I love reading any cleverly written turn of phrase in a legal opinion. Like many lawyers, I remember well the great writing of judicial giants in history, such as Learned Hand whose image graces our award. An original turn of phrase at the right spot in a judge’s opinion, which is often at the very beginning, can make or break an opinion. It can be an entirely new phrase, or a paraphrase, or exact quote of a well-known line. Whatever. It makes my day. (Yes. I’m easily pleased.) There are many judges who go the extra mile to be very good writers. They make the  effort to add excellent writing to their orders, including sometime a particularly clever and creative turn of phrase. It is not required, they are only supposed to make a just order, not an eloquent one, but they do it anyway. They care about quality craftsmanship. Although you might not know it from this blog, I do too.
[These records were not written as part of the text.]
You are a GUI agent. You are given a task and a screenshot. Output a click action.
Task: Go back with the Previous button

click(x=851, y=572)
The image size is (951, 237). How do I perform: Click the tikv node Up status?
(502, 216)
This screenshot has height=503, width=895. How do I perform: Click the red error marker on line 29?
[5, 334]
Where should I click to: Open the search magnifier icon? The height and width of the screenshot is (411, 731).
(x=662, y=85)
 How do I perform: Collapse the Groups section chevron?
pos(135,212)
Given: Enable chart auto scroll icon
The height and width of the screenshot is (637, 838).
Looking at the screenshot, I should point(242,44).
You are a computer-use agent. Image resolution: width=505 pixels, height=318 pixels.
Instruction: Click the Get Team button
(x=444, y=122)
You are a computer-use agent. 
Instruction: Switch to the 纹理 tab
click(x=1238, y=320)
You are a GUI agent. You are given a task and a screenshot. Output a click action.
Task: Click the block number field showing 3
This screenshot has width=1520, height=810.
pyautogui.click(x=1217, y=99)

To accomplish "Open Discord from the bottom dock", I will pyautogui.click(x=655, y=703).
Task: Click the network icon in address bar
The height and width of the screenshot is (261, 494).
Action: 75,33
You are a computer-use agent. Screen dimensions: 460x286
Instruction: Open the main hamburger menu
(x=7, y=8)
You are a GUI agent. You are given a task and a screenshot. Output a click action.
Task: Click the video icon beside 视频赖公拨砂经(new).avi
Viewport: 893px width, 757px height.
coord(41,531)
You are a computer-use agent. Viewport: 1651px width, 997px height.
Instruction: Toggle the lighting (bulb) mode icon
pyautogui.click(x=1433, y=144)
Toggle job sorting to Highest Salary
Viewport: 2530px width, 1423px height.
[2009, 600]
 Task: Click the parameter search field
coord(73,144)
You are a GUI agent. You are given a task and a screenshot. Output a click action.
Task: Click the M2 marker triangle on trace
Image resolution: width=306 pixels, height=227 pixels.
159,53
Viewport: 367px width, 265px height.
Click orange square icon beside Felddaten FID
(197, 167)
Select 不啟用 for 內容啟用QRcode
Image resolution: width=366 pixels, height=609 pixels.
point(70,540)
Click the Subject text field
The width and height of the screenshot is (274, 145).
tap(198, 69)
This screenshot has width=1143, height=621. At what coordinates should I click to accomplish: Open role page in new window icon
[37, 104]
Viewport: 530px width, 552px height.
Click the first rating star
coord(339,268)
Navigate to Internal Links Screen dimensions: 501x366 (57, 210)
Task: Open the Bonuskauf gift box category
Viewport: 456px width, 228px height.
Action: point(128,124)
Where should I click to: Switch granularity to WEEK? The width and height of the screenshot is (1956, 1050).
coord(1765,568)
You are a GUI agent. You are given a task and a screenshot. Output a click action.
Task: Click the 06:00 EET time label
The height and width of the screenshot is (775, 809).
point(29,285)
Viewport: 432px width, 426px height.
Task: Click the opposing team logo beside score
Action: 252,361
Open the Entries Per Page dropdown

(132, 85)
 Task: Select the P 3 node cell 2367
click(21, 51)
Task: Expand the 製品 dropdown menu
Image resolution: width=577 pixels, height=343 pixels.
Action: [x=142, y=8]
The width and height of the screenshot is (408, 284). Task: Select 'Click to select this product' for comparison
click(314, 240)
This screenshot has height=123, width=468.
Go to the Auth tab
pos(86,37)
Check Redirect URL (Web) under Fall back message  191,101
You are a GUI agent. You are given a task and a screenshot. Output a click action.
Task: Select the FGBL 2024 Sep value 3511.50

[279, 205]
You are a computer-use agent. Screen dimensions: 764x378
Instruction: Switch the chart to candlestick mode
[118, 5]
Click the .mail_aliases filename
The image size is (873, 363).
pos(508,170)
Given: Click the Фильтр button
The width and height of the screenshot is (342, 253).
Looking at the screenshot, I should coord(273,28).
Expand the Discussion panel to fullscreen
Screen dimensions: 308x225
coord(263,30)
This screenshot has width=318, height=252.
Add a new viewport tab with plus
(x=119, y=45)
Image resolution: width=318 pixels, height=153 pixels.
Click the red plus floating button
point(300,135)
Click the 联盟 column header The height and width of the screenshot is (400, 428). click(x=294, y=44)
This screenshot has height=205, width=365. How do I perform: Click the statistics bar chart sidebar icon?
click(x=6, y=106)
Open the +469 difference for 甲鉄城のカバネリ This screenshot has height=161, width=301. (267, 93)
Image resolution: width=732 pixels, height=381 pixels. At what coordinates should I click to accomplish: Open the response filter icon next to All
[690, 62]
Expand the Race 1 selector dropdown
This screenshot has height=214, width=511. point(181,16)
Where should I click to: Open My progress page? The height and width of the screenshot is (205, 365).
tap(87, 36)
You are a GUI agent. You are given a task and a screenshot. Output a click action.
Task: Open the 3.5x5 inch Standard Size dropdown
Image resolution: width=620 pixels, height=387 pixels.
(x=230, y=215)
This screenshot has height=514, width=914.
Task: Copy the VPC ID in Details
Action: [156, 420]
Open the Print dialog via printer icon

I also appreciate a touch of humor in this very serious business of ours, and most clever phrases have that element too.

A judge does not do this just for show. A clever phrase is never idle. It is used to hammer home a point, to communicate better to the parties and lawyers before them. It can make an order memorable. For example, who can forget Judge Grimm’s gang that couldn’t spoliate straight in Victor Stanley II.  How about Judge Facciola’s hesitance to  go where angels fear to tread and opine on search complexity in Equity Analytics? "What we've got here is (a) failure to communicate" Judge Scheindlin is another master of legal prose who frequently includes clever literary or movie references. Recall her quote of  Santayana in Pension Committee  of  “those who cannot remember the past are condemned to repeat it,” not to mention her famous quote in Zubulake V:  “What we’ve got here is a failure to communicate.”

There have been many clever words used in past opinions on e-discovery and they all deserve to be honored. But alas I do not have time to do them all justice. For that reason this series of awards will be limited to opinions written after 2010. I want to encourage this kind of extra effort and creativity in the future, and to honor the judges who take the time to do so.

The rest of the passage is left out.